Tina and Mary find New Purpose in the Kitchen at Tansley Woods

The basement in The Village of Tansley Woods is a hive of activity. Team members on break share stories over coffee and light snacks, while not far away the kitchen hums with busyness as lunch is prepared for village residents.


Tina and Mary have come to be close friends, thanks in
large part to their volunteer time in the Village Kitchen.

Mary Simeoni and Tina Vandermolen are in the team room as well. They’ve come down from their suites upstairs as they do three days a week to offer their service to the “kids” in the kitchen.

Mary and Tina have come to be close friends in large part because of the time they spend volunteering together in the kitchen. They share much in common, especially the fact that both lost their husbands after moving into the village and soon after found their days were painfully long in the shadow of grief.

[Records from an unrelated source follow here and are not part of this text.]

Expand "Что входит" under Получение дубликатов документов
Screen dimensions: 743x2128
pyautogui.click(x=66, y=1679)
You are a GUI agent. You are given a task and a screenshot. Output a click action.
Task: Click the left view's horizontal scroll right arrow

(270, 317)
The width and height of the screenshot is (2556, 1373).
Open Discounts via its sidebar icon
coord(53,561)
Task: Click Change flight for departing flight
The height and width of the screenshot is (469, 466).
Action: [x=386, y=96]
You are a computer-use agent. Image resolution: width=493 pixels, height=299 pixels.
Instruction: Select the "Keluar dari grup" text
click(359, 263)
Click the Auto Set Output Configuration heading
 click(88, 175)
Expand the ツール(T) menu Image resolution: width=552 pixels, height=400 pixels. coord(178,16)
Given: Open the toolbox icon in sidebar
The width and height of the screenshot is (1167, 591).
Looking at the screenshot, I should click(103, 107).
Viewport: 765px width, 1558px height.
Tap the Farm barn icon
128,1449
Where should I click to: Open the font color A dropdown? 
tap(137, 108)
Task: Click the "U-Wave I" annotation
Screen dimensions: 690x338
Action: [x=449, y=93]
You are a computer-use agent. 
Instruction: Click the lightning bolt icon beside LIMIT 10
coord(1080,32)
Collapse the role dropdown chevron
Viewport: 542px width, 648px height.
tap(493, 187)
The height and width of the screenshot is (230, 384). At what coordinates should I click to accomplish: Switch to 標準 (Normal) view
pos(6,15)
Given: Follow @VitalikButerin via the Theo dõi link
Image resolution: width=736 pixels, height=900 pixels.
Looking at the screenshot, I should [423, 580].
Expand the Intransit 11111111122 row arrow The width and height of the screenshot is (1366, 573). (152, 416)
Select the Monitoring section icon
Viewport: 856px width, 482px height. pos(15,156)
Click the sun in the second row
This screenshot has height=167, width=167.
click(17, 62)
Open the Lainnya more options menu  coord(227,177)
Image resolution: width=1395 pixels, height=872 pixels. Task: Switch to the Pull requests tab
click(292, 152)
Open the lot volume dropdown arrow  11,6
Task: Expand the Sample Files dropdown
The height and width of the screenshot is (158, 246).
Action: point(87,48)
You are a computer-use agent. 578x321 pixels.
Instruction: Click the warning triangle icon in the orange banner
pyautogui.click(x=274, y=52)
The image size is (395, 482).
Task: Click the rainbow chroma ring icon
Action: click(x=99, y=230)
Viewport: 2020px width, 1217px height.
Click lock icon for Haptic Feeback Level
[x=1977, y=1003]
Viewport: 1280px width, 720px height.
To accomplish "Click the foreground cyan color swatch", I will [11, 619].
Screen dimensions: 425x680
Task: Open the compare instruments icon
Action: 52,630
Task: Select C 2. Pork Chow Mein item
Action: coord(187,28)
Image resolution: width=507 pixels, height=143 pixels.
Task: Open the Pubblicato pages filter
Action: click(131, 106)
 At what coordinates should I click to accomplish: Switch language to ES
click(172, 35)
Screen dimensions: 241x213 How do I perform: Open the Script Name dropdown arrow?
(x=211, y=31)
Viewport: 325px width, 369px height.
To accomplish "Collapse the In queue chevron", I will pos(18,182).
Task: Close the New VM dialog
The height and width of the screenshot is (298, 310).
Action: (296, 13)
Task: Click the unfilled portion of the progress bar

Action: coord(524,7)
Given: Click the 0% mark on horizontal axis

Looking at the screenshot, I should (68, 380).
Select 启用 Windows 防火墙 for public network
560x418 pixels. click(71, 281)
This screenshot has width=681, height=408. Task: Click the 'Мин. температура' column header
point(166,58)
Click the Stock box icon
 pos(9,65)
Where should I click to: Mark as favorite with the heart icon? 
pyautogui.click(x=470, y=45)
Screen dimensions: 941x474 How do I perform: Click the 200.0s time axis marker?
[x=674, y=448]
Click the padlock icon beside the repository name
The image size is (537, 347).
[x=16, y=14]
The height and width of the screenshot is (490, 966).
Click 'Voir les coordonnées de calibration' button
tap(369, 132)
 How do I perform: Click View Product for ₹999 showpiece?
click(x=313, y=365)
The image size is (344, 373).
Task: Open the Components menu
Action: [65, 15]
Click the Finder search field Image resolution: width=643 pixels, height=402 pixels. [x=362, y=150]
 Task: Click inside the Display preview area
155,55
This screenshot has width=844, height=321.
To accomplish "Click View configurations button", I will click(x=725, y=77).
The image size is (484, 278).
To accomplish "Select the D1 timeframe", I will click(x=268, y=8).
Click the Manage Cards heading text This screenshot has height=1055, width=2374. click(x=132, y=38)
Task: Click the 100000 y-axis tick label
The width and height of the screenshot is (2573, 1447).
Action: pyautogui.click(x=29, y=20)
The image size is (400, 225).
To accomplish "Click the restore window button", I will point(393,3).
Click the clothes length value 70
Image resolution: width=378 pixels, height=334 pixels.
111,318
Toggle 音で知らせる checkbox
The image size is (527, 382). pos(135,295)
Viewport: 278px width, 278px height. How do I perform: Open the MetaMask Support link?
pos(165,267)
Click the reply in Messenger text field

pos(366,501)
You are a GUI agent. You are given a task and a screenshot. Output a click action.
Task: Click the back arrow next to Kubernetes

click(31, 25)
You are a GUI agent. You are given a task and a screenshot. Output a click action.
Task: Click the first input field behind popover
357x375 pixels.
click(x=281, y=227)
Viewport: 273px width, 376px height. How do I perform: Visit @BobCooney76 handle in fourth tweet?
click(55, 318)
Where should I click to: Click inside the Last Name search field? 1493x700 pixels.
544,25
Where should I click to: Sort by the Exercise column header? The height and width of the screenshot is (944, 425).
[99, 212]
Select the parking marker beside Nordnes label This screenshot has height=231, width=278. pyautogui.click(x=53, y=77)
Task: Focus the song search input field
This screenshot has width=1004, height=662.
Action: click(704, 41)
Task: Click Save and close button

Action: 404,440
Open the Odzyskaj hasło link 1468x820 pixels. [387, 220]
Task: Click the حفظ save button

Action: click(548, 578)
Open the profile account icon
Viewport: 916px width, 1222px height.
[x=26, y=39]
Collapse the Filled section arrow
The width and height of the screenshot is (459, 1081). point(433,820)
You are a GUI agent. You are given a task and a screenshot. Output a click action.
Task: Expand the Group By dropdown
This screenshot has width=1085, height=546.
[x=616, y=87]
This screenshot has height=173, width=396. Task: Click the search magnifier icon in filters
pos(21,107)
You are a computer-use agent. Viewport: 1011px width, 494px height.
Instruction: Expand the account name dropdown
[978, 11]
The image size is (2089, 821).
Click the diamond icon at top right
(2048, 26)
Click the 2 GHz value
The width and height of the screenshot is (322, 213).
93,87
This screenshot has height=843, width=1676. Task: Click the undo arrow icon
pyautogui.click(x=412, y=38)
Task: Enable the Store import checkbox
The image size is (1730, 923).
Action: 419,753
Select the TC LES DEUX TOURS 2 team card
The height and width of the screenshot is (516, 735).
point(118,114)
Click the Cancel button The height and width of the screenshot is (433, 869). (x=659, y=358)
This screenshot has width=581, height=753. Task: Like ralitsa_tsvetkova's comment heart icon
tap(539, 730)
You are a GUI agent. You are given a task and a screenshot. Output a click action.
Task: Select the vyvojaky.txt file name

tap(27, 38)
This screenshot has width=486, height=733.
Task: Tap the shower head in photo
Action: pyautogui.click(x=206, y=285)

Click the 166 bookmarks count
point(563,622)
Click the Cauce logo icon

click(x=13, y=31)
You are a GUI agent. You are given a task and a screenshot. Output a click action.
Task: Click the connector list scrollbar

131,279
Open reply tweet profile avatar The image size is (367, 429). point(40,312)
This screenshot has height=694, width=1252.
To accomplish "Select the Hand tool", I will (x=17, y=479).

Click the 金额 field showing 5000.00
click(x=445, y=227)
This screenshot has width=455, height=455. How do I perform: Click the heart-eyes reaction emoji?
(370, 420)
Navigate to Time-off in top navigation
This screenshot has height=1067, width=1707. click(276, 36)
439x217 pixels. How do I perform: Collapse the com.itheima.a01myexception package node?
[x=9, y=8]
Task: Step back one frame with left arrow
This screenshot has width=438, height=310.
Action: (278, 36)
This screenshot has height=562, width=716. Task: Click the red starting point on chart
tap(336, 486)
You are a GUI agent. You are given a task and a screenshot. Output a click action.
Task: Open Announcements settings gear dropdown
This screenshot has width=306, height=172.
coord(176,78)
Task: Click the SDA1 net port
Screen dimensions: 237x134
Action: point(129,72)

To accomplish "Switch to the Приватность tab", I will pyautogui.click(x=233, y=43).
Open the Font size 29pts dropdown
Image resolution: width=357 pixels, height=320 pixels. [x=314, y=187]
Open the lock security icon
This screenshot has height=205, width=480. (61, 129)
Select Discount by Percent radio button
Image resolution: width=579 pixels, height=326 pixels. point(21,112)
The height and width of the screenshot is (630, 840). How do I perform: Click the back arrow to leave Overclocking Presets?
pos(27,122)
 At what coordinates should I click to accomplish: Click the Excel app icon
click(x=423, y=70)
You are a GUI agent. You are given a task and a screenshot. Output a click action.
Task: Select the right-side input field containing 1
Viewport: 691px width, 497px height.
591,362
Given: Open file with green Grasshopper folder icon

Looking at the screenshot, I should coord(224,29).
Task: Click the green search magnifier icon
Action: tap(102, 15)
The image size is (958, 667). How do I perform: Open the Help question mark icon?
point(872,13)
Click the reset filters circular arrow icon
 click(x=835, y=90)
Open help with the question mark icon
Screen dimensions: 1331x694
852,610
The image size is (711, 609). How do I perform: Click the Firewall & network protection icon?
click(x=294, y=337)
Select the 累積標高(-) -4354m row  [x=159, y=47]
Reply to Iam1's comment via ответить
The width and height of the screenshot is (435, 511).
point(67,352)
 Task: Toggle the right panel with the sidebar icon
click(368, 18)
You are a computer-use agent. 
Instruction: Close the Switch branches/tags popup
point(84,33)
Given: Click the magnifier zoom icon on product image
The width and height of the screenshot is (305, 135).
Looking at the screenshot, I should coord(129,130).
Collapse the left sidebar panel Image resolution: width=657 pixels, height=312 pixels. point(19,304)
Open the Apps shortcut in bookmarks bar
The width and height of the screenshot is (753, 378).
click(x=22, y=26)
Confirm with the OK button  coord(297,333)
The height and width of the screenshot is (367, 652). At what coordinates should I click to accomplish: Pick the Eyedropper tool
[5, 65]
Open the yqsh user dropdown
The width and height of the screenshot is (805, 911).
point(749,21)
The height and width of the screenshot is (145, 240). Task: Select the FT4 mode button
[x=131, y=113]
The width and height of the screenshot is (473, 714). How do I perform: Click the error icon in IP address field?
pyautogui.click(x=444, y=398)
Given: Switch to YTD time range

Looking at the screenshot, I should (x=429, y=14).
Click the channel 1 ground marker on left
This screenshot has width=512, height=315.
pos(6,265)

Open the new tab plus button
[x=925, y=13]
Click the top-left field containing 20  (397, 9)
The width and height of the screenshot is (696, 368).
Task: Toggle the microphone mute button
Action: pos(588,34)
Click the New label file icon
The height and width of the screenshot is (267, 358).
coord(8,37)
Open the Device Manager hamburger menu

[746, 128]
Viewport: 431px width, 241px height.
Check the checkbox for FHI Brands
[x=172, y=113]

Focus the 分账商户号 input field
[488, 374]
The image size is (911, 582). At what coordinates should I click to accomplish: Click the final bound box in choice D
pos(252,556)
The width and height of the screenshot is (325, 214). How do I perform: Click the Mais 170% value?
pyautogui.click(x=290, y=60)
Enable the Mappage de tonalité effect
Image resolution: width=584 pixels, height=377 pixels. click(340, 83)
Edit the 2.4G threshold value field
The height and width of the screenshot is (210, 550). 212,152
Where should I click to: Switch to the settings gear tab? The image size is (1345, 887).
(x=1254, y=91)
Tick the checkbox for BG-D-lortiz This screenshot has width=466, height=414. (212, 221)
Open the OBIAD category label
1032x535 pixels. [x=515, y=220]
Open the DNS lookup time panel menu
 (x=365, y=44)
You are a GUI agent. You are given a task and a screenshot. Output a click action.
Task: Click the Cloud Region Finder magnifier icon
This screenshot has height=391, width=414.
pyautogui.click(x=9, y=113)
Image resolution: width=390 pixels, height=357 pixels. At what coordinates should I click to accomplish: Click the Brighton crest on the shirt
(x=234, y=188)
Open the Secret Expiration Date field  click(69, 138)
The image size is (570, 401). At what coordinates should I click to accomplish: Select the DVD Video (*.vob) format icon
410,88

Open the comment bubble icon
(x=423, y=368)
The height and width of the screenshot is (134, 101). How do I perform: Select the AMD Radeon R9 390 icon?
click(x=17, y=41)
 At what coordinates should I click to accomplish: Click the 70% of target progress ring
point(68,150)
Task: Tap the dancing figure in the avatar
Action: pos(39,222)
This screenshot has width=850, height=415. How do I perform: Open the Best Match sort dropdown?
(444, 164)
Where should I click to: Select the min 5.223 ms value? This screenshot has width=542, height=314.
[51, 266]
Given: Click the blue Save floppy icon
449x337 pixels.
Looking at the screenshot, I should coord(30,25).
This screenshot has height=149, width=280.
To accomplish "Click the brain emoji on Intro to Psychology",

“I was beside myself,” Mary says, “so to clear my head, to make me feel better and that I was doing something for myself to get myself back on my feet, I went to Joanna (Gurd, the village general manger) and I asked Joanna, ‘Is there something I can do?’ ”

Joanna knew Mary liked to cook and had done so for large groups in the Italian family she married into; she’s also had been part of the team preparing canned goods and salsas for sale in the Christmas bazaar, so Joanna suggested she help the team in the kitchen.

Tina’s story is quite similar. She’s a busy person who found she had plenty of time on her hands after her husband passed in the fall of 2017, and like Mary she needed to find a new sense of motivation. Supporting the team in the kitchen provides this for both women, and they treat it like any job. Safe food handling and cleanliness are of utmost importance, they say, and three times a week they are at the service of the kitchen team.

The connections they’ve built with the “kids in the kitchen,” as Mary calls the team, are perhaps some of the greatest benefits of the volunteer work. They might never have come to know these people otherwise, for the kitchen team isn’t always able to spend quality time with residents. Now they’ve become friends.

“They turn on their cellphones and the music is going and they’re singing and dancing away and they’re all happy-go-lucky,” Mary says, painting an image from her mind of a typical day in the kitchen prepping hundreds of meals. “It’s a wonderful place to be.”

“I absolutely agree,” Tina chimes in. “To meet younger people makes you feel better and it’s satisfying for me to do something, to be useful.”

Tina and Mary know there are countless other residents like them at Tansley Woods and the other Schlegel Villages, as well as retirement homes in all the neighbouring communities, who are facing difficult transitions in life.

Their advice to their fellow residents is to take a chance and seize new opportunities to find motivation as they did, for in doing so life takes on a different sense of purpose and new friendships are bound to flourish.